Spring Carrot Soup
Spring Carrot Soup

<Ingredients> 5 Servings
Spring carrots (新にんじん / Shin ninjin) 250g
Soup stock (だし汁 / Dashijiru) 700ml
Sake (酒 / Sake) 2tbsp
Light soy sauce (うすくち醤油 / Usukuchi shōyu) 2tsp
Salt (塩/ Shio) 1/2tsp
Black pepper (ブラックペッパー / Burakku peppāh) Pinch
Nanohana (菜の花 / Nanohana) (Flower buds) 5 buds
(Known as “field mustard” or “rapeseed blossoms” in English [Brassica rapa subsp. oleifera])

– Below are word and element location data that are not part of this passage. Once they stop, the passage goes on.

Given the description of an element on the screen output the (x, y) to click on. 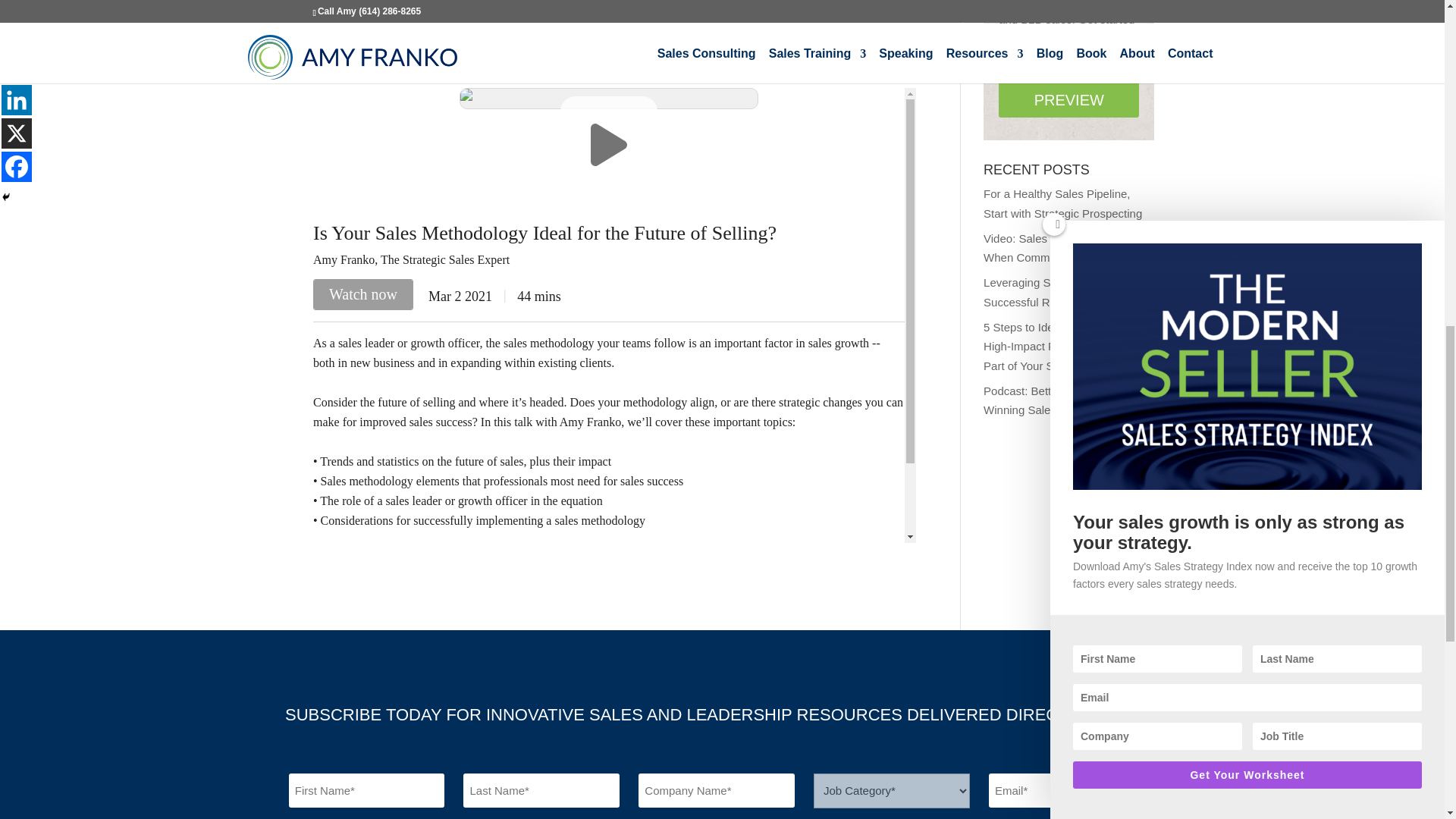
5 Keys to a Successful Sales Training Methodology (740, 47)
Given the description of an element on the screen output the (x, y) to click on. 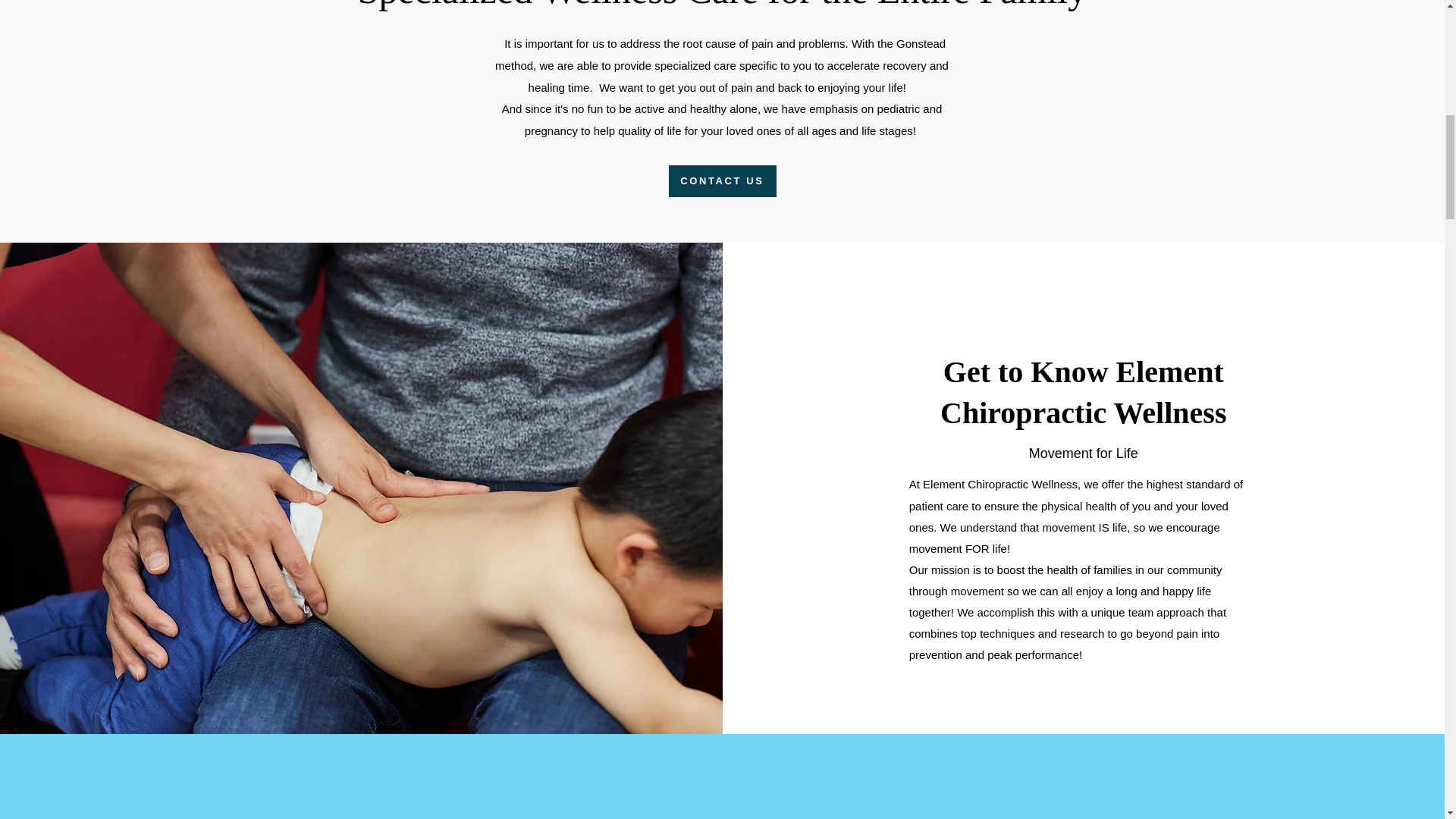
CONTACT US (722, 181)
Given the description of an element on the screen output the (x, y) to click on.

600_349668822<How to Make>
① Skin the carrots and slice them thinly. Boil the nanohana for about 10 seconds.
② Place the sliced carrots into a pot with the stock and sake, cover and boil. Once the pot comes to a boil, reduce to low heat and simmer for about 8 minutes or until the carrots become soft, then let the pot cool to room temperature.
③ Once the contents of the pot have cooled, pour them into a mixer and puree. Return the pureed mixture to the pot and add the light soy sauce, salt, and black pepper.
④ Serve in bowls and garnish each with a nanohana bud.

★ Surinagashi (すり流し)
Surinagashi is a style of soup generally made by creating a paste of vegetables, shrimp, tōfu, or other ingredients; adding stock; and flavoring with salt or miso, and soy sauce.

★ Spring carrots (新にんじん [Shin ninjin])
In Japan, carrots are grown year-round. Carrots planted in fall and harvested at the beginning of spring are called shin ninjin in Japanese. Spring carrots are sweeter, more tender, and more succulent than carrots harvested at other times of the year.